Among the entries below, only the lines from the one with "You are a computer-use agent." through the one with "Task: Collapse the log with Свернуть" are wanted, reproduced exactly. Pictures are not wanted.

Start of DATA RECORDS

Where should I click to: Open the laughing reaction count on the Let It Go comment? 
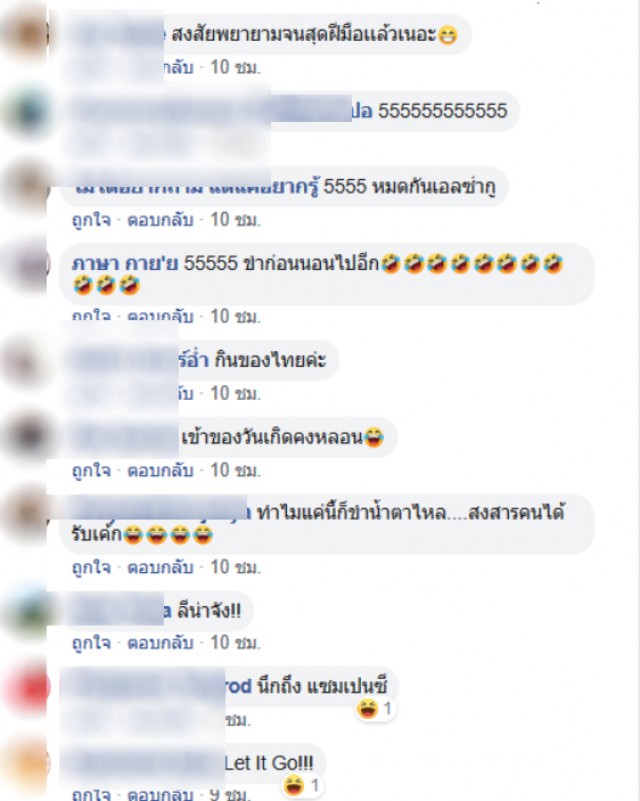coord(301,785)
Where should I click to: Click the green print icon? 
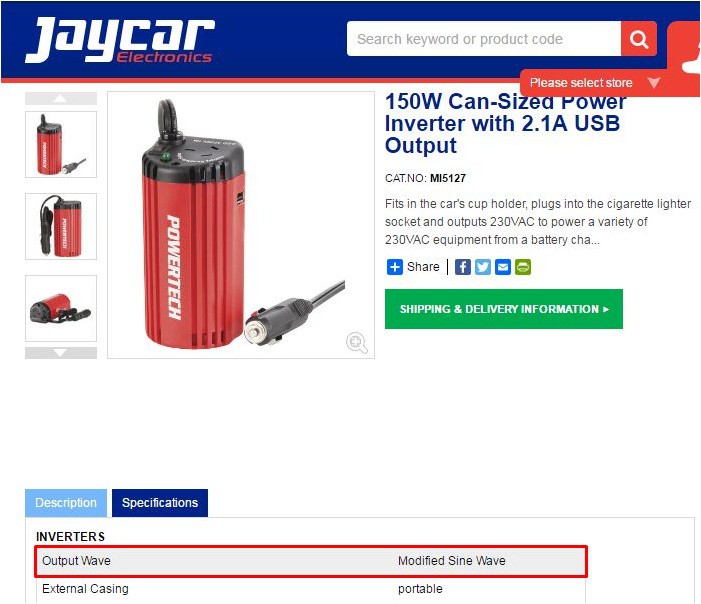(x=523, y=267)
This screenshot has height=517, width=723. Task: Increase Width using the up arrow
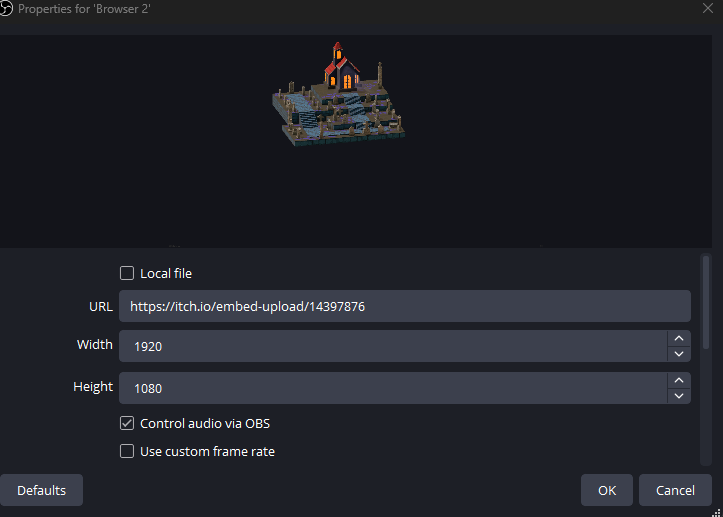pyautogui.click(x=679, y=338)
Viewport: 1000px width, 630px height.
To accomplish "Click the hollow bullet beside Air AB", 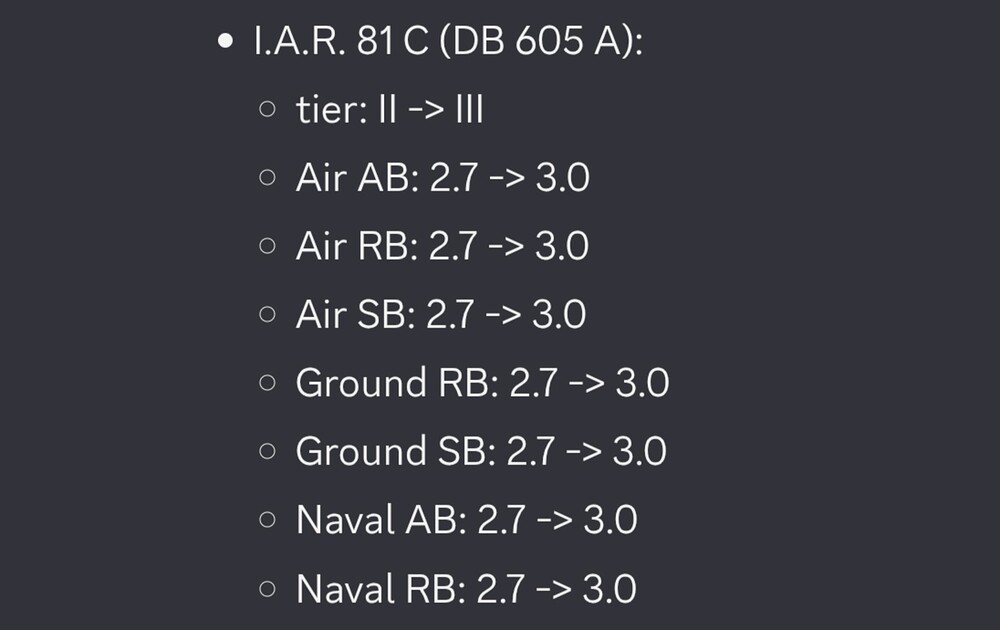I will point(268,177).
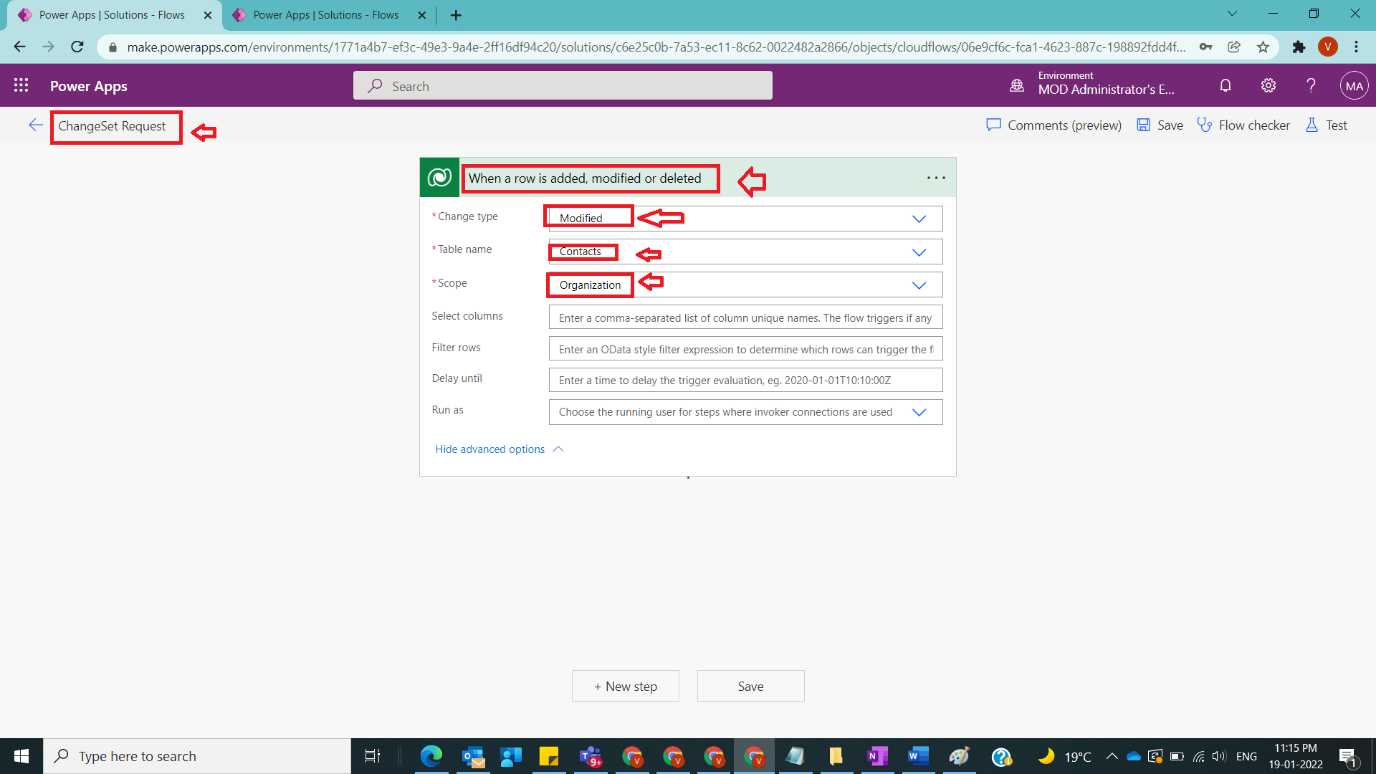Viewport: 1376px width, 774px height.
Task: Open the Change type dropdown
Action: [918, 218]
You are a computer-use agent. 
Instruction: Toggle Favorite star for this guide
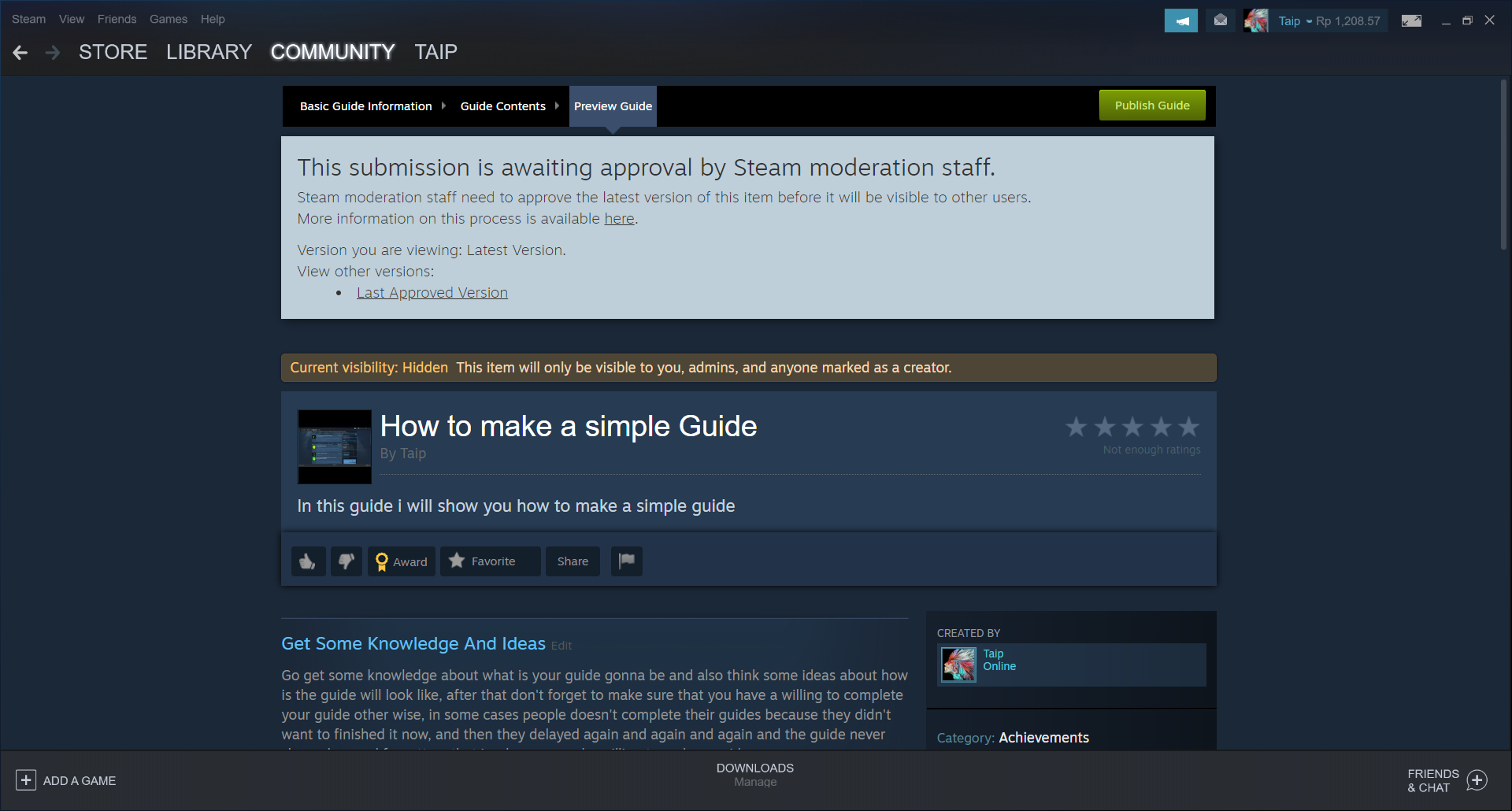[491, 561]
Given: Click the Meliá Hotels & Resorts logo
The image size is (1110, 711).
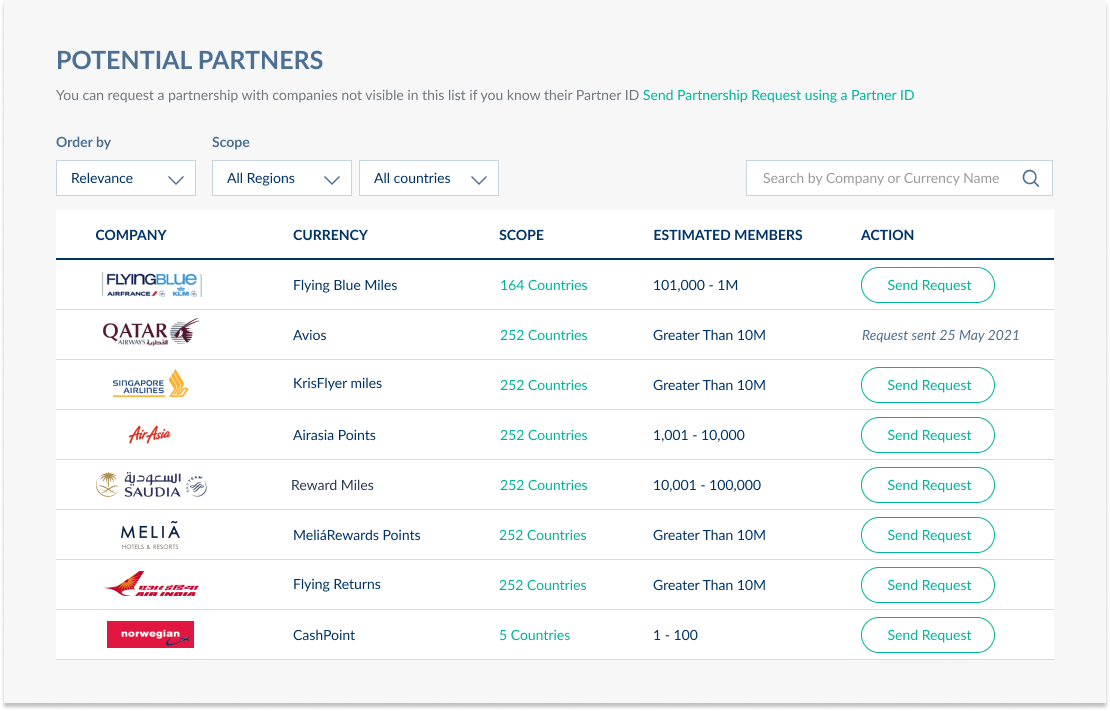Looking at the screenshot, I should pyautogui.click(x=150, y=534).
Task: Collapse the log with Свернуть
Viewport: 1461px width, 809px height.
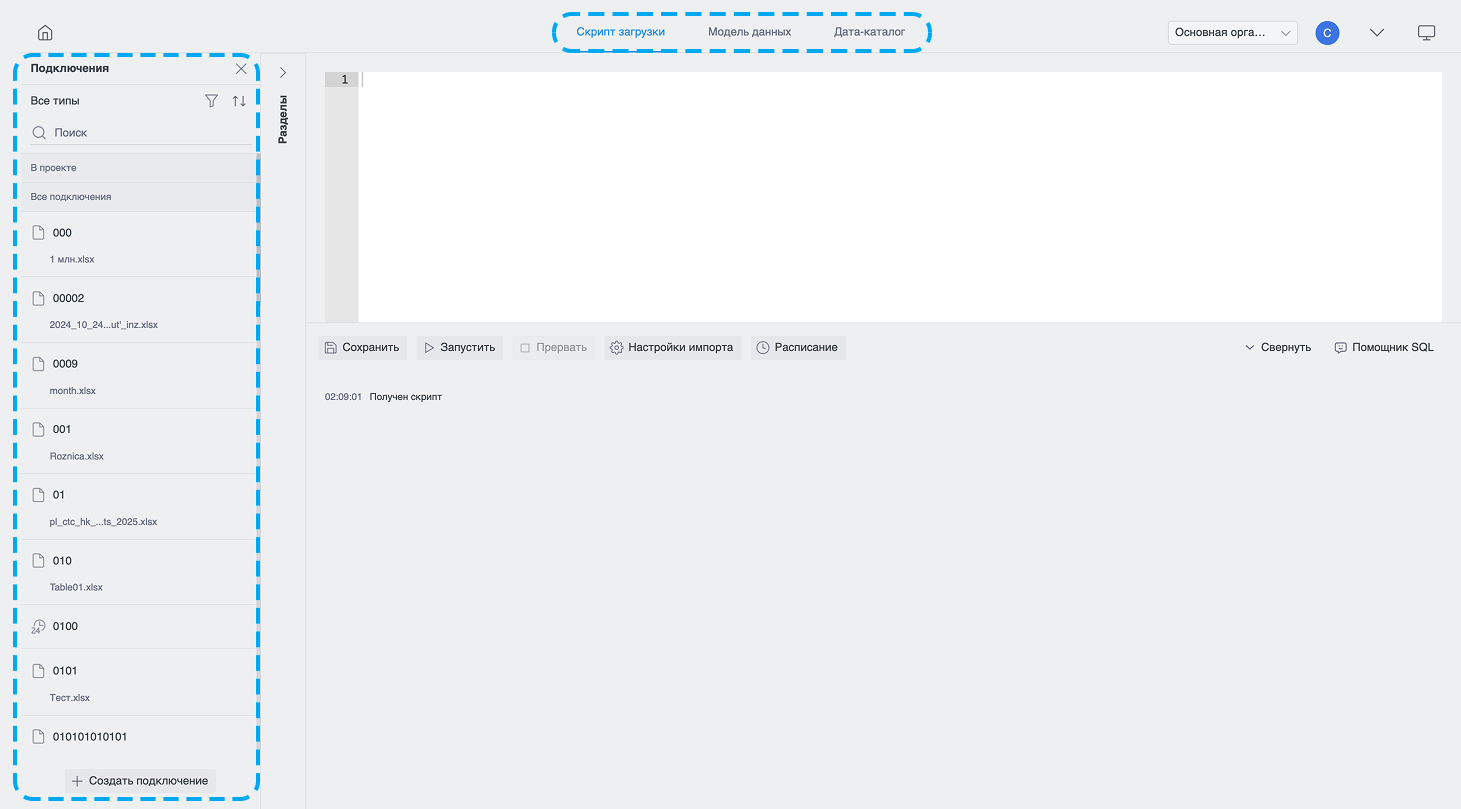Action: 1278,348
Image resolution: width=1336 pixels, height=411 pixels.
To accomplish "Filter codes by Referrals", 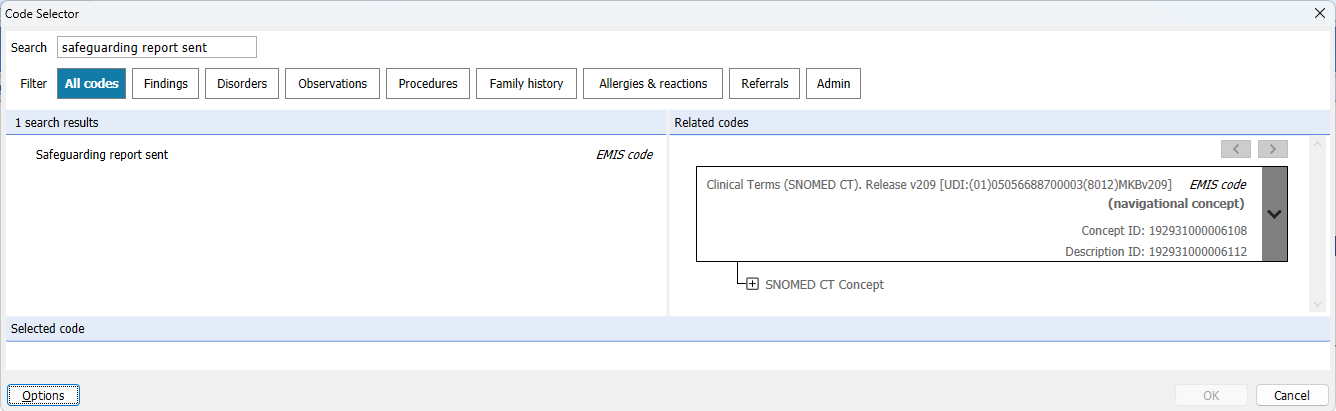I will [765, 84].
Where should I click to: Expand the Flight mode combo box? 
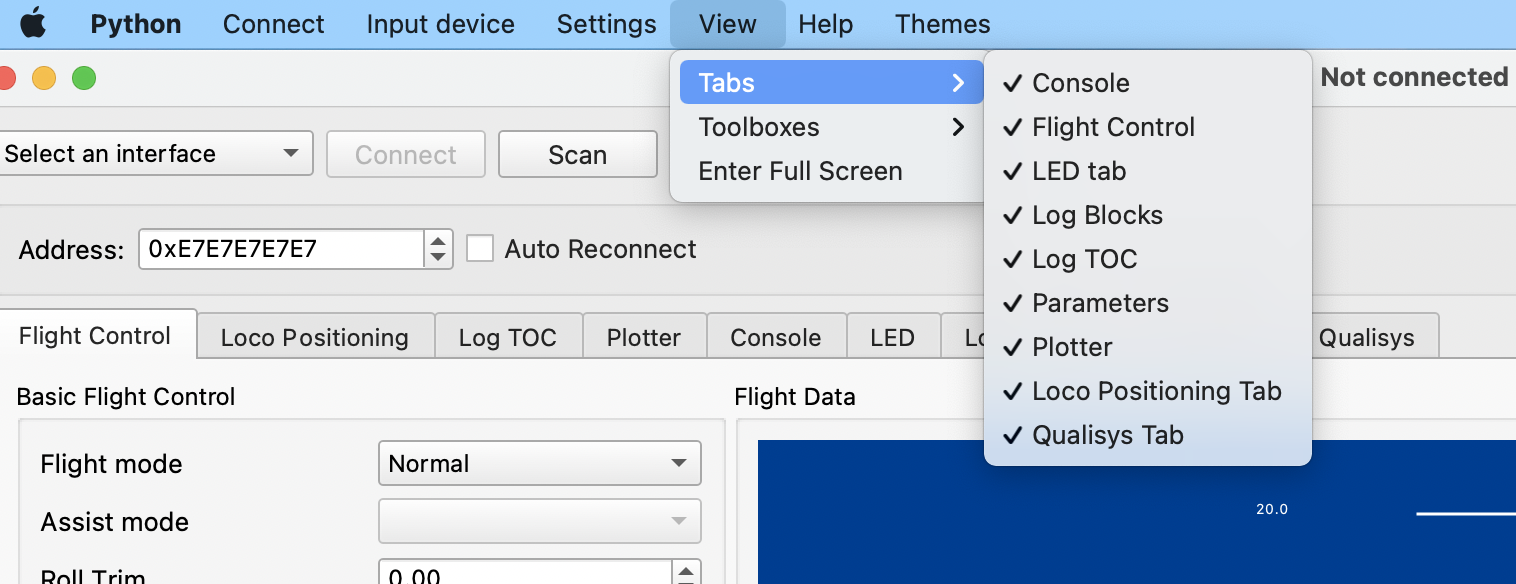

End of DATA RECORDS

## OUTPUT OF THE EXERCISE
You are a computer-use agent. 
Instruction: Toggle Favorite star for this guide
[491, 561]
Given: Click the Meliá Hotels & Resorts logo
The image size is (1110, 711).
Looking at the screenshot, I should pyautogui.click(x=150, y=534).
Task: Collapse the log with Свернуть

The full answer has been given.